OBJECTIVE: Rewrite the lines starting at the one containing "Training & Career Development (662, 221)" and ending at the one containing "Menu (305, 48)", changing "Sitemap" to "Site map" and leaving everything else as it is.

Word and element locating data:
◆ ◆ ◆ ◆ ◆
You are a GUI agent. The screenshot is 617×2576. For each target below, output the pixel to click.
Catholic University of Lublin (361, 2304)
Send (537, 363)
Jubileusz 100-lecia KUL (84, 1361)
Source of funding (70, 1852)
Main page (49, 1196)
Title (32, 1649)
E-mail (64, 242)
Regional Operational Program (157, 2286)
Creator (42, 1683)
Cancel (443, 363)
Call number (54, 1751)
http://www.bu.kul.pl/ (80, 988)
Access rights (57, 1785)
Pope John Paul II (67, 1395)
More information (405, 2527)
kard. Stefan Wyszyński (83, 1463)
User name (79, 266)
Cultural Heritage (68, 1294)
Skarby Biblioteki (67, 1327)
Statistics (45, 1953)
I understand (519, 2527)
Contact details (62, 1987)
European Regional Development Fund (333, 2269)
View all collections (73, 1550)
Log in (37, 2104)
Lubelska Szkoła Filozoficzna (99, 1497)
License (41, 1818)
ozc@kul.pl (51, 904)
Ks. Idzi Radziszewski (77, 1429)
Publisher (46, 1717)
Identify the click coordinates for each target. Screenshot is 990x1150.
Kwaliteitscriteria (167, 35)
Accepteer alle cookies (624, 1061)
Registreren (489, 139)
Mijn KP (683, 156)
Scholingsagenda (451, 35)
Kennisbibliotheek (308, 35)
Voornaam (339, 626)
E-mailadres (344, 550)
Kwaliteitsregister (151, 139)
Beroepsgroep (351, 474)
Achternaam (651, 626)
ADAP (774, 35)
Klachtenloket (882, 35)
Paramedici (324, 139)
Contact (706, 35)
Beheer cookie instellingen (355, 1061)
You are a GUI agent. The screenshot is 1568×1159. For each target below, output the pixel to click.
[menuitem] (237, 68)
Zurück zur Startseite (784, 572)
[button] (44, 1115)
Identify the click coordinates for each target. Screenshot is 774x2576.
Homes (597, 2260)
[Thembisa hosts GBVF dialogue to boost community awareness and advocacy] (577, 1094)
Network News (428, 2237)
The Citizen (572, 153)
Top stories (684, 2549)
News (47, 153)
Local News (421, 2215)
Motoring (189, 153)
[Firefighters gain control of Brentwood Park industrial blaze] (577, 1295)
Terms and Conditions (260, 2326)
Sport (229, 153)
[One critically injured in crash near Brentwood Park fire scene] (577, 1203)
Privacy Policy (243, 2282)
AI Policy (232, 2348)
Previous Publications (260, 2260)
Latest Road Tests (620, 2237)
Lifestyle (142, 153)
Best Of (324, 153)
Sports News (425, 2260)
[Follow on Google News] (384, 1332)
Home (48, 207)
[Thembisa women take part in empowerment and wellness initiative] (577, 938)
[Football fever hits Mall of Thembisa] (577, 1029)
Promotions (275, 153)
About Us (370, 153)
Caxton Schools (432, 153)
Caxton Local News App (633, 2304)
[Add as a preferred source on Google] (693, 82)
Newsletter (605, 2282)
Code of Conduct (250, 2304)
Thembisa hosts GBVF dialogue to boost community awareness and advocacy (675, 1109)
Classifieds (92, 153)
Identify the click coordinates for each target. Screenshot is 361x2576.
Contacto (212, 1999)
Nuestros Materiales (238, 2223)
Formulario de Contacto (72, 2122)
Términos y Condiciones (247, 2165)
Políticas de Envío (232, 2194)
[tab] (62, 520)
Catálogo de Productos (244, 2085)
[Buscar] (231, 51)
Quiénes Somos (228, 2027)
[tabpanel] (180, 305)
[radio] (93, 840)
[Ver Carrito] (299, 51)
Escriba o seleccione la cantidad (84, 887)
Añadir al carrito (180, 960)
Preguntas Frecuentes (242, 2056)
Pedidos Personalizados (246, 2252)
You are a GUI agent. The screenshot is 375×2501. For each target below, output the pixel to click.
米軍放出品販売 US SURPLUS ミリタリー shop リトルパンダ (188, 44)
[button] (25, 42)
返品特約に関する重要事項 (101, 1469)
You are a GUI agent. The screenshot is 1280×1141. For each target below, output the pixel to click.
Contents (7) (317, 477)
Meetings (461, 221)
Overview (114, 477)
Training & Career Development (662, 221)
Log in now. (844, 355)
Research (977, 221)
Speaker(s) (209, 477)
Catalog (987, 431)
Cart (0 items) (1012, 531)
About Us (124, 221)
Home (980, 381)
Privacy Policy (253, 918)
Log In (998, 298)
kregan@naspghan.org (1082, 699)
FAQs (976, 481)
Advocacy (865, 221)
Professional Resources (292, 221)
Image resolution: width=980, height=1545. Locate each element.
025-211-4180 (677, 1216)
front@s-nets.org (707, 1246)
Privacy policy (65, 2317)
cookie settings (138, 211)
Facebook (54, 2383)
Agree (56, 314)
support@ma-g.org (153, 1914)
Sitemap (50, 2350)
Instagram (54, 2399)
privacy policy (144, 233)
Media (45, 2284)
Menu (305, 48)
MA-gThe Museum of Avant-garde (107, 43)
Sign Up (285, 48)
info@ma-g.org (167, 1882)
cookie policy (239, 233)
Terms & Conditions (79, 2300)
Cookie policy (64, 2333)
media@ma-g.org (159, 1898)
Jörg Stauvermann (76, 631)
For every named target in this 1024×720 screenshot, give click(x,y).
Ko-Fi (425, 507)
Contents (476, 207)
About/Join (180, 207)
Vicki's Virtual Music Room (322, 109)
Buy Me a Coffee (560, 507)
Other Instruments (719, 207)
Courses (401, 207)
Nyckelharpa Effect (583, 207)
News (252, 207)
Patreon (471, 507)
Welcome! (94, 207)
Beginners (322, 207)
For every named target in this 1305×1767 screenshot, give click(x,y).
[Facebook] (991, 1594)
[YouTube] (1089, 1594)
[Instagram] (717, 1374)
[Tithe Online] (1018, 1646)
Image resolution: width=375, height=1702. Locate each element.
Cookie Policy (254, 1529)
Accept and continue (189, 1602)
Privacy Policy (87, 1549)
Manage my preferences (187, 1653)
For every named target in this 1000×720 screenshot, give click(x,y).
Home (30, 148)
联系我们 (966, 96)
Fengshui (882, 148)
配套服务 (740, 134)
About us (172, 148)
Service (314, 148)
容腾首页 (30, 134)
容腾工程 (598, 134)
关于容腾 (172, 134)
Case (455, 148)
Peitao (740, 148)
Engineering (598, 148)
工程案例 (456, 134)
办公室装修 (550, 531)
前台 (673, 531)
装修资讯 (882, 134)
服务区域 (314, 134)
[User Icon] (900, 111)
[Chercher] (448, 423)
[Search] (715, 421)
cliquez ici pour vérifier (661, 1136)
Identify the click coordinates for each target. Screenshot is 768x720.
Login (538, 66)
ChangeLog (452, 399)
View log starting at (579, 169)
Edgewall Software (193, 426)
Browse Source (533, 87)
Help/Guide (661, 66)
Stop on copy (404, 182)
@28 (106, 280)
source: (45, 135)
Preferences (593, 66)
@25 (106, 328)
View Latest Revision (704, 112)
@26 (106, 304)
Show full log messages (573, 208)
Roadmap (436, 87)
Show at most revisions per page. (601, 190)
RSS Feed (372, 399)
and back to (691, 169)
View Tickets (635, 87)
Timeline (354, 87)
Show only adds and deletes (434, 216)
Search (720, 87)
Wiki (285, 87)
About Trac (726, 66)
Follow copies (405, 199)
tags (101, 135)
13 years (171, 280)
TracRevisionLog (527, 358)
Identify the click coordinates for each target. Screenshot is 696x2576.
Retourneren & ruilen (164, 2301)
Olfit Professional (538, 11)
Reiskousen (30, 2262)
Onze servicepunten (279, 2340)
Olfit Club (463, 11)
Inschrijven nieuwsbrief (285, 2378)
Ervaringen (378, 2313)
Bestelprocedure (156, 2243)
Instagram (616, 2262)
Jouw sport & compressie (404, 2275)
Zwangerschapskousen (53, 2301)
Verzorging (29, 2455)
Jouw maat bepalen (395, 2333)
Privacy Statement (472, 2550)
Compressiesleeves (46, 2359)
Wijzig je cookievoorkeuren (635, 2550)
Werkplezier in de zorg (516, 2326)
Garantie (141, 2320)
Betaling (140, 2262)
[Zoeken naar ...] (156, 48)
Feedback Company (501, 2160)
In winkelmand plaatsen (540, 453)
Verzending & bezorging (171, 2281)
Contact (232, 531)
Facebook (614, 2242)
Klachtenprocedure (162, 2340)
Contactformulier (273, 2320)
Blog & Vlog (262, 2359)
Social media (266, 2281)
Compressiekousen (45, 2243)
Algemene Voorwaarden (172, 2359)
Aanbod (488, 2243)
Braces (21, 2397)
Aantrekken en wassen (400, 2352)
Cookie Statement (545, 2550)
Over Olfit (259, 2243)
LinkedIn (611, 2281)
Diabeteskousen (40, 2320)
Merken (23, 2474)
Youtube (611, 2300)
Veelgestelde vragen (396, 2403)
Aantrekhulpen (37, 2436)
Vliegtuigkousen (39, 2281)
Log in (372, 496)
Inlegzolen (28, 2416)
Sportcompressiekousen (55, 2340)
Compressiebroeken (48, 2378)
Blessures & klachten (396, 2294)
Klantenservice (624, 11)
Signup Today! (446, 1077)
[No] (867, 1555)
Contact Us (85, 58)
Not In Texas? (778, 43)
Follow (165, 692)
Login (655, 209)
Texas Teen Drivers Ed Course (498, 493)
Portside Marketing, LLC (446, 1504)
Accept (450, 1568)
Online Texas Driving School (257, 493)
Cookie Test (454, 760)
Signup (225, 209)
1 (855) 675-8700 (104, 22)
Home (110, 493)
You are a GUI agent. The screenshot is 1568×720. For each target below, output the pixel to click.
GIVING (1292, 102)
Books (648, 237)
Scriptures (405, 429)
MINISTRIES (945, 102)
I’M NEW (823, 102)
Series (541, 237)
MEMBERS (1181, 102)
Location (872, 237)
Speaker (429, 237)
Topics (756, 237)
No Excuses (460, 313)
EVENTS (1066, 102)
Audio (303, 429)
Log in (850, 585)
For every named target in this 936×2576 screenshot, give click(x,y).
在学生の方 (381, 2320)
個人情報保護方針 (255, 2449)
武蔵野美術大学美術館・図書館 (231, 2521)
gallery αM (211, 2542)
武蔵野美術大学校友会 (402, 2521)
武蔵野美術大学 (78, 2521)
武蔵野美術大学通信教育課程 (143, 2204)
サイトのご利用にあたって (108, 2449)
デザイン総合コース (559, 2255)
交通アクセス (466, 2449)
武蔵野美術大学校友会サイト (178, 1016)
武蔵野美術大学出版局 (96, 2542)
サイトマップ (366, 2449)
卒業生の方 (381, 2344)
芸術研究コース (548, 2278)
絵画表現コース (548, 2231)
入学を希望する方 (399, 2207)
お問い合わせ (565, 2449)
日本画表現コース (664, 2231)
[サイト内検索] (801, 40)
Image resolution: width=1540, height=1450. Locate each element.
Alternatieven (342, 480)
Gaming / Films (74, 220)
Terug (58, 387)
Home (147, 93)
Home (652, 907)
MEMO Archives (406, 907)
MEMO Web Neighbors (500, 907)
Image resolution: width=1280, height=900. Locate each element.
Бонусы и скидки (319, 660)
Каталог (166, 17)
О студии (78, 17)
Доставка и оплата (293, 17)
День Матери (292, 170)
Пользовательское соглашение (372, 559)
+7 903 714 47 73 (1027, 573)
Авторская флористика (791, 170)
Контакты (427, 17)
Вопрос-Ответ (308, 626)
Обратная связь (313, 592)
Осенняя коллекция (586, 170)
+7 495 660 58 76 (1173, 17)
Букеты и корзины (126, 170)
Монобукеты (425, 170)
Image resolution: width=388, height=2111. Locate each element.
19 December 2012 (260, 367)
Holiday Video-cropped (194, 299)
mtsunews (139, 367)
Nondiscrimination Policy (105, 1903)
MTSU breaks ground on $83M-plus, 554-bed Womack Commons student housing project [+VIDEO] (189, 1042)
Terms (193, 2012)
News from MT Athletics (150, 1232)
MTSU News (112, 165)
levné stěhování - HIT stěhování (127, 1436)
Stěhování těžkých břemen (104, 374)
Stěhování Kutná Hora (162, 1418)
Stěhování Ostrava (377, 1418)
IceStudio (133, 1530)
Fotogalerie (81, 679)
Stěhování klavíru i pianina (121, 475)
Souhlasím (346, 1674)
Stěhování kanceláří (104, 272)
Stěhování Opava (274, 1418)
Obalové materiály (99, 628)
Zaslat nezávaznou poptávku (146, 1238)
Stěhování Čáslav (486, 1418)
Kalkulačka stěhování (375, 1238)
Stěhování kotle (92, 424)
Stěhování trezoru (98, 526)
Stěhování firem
◆ ◆ ◆ ◆ ◆
RESULT BELOW:
Training & Career Development (662, 221)
Log in now. (844, 355)
Research (977, 221)
Speaker(s) (209, 477)
Catalog (987, 431)
Cart (0 items) (1012, 531)
About Us (124, 221)
Home (980, 381)
Privacy Policy (253, 918)
Log In (998, 298)
kregan@naspghan.org (1082, 699)
FAQs (976, 481)
Advocacy (865, 221)
Professional Resources (292, 221)
Image resolution: width=980, height=1545. Locate each element.
025-211-4180 (677, 1216)
front@s-nets.org (707, 1246)
Privacy policy (65, 2317)
cookie settings (138, 211)
Facebook (54, 2383)
Agree (56, 314)
support@ma-g.org (153, 1914)
Site map (50, 2350)
Instagram (54, 2399)
privacy policy (144, 233)
Media (45, 2284)
Menu (305, 48)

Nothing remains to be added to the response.